With a shaky smile, and those damn tears welling up behind my eyes again, I thank her and walk backwards until I have no other choice than to walk out of view. I don’t get fifteen paces down the hallway before I turn back, pushing through the passengers who are all headed toward their terminals like I should be. But I just need one more glimpse. I love her too much not to take one more look, to file a last glance away to keep me warm until the next time I can be with her.

All I have when I look around the corner again are regrets. Because they’re gone already, or at least they’re out of sight from where I’m standing. I can’t get back through the security area from this side without relinquishing my ticket and possibly being escorted off the premises.

So much regret. For having to leave. For not being man enough to tell her how I feel. I haven’t been able to say the words. It feels ridiculous to fall so head over heels in a matter of weeks. But I’m completely mad for her.

I’ve wanted to tell her, but with me leaving, it felt like poor timing. What if I pour my heart out to her and this doesn’t work? What if she doesn’t want to wait for me?

I told Ezra that I plan on putting roots down when I get back from this tour. The next time I travel, it’ll either be with them, or only very short trips. No more months or years away. My adventure is with them now.

Some security guards give me pitying looks. Others look annoyed, but I don’t give a damn.

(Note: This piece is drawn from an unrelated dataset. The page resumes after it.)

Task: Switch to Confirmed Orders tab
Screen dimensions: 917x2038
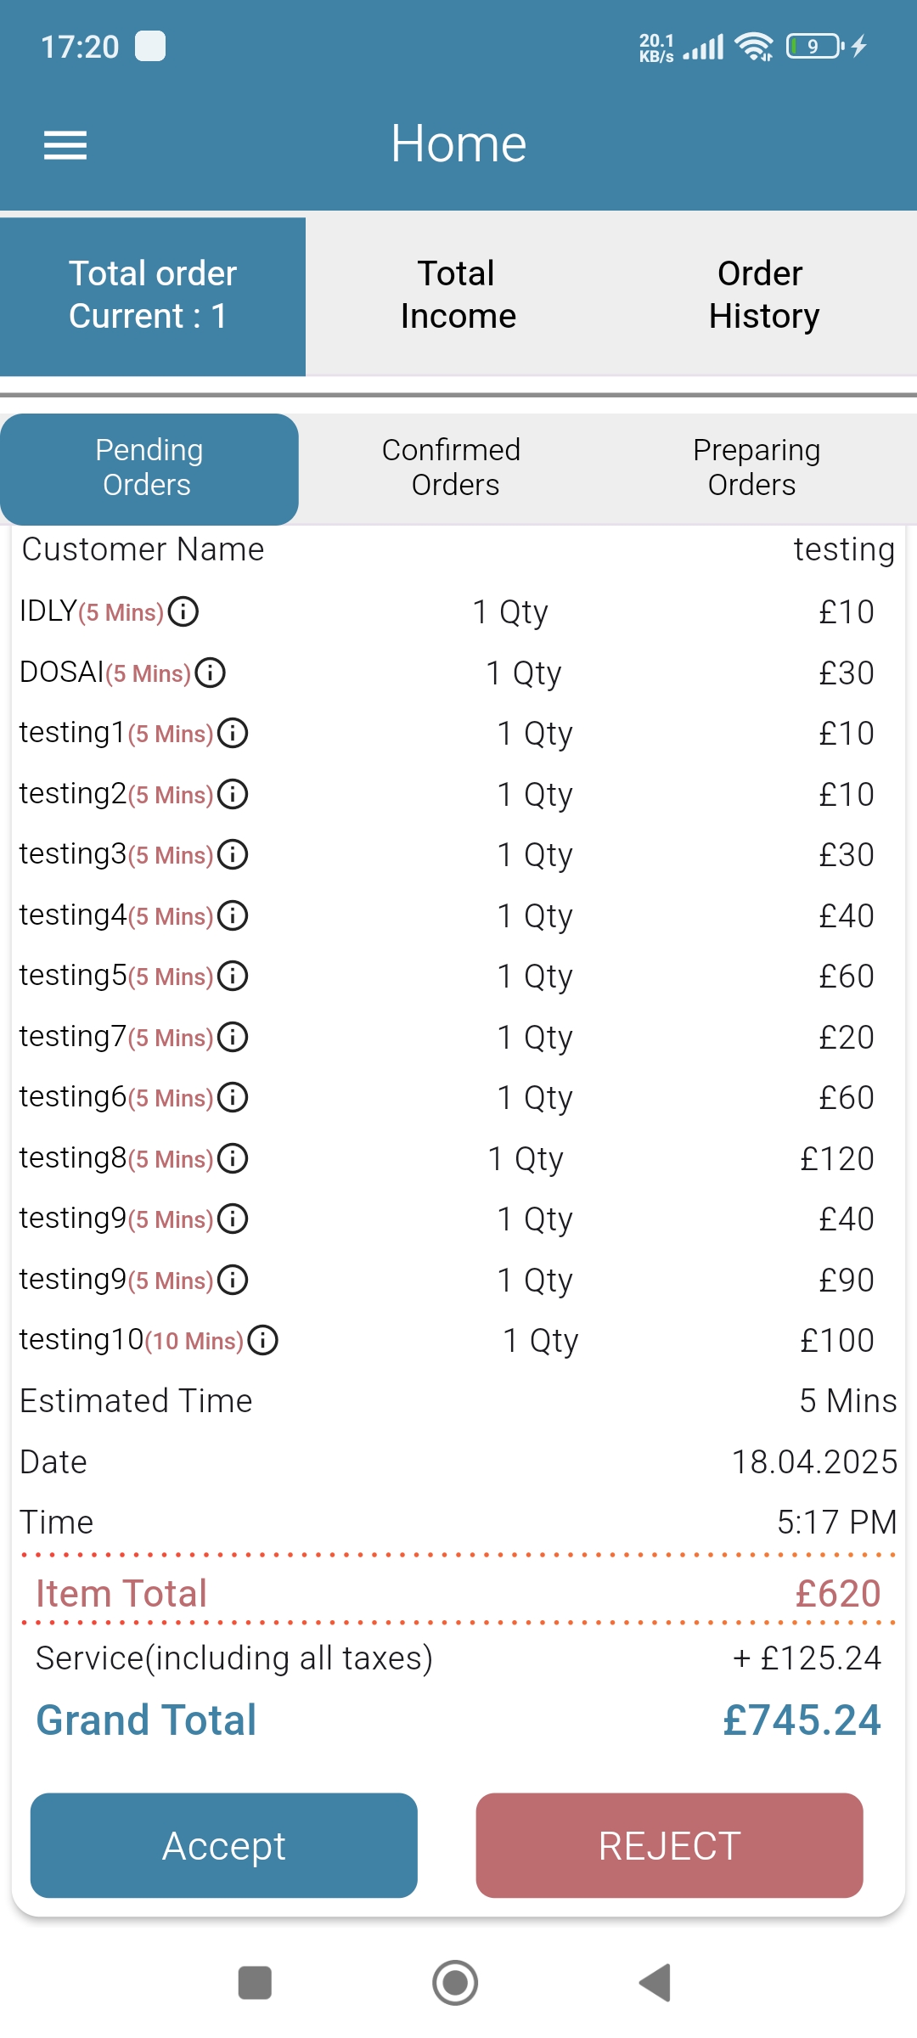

Turning back into the hallway, I make my way to my terminal, arriving just in time to board. From my spot next to a window, always in the emergency aisle to accommodate for my size, I can see two familiar figures through the floor to ceiling windows of the airport lobby, standing wrapped in each other’s embrace as they look out over the tarmac. When the plane starts to roll toward the runway to take off, I see Beth turn around and press her face into Ezra’s chest. His hand comes up to caress the back of her head, and I bury my nose under my shirt. I’ve been using her body wash and lotion, so I close my eyes and imagine I’m breathing her in as the plane takes off.

“How is Argentina?”

“Other than our bus breaking down in the middle of the jungle, it’s been pretty decent,” I say through the phone.

“You’re serious?”

“Yeah,” I say, chuckling. “It wasn’t so bad. Since I had the time to kill, I took a walk through the jungle and got some pretty cool shots.”

“Ooh, show me!” Beth says enthusiastically.

“They’re being loaded into the drive as we speak. The WIFIhere isn’t great, which is why we’re not on video right now.”

“Some are coming through. Ezra! Pictures!” she calls out. I can hear clanking around in the background, which probably means Ezra is getting ready to cook dinner. There’s only a two-hour time difference, which is convenient for once.

“Where are we today?” I hear him ask as Beth switches on the speakerphone.

“Iguazu Falls, Argentina,” I answer for her. “Hi Ez.”

“Hi Cal. Oh, look at that little guy. What kind of animal is that?” I’m not quite sure which picture they’re talking about until Beth mentions how cute it is and remarks about how many pictures there are of the very curious animal I came across today.

“That’s a South American coati. They’re related to racoons and are all over the place here. I met that little one before I even went on my little trek through the jungle.”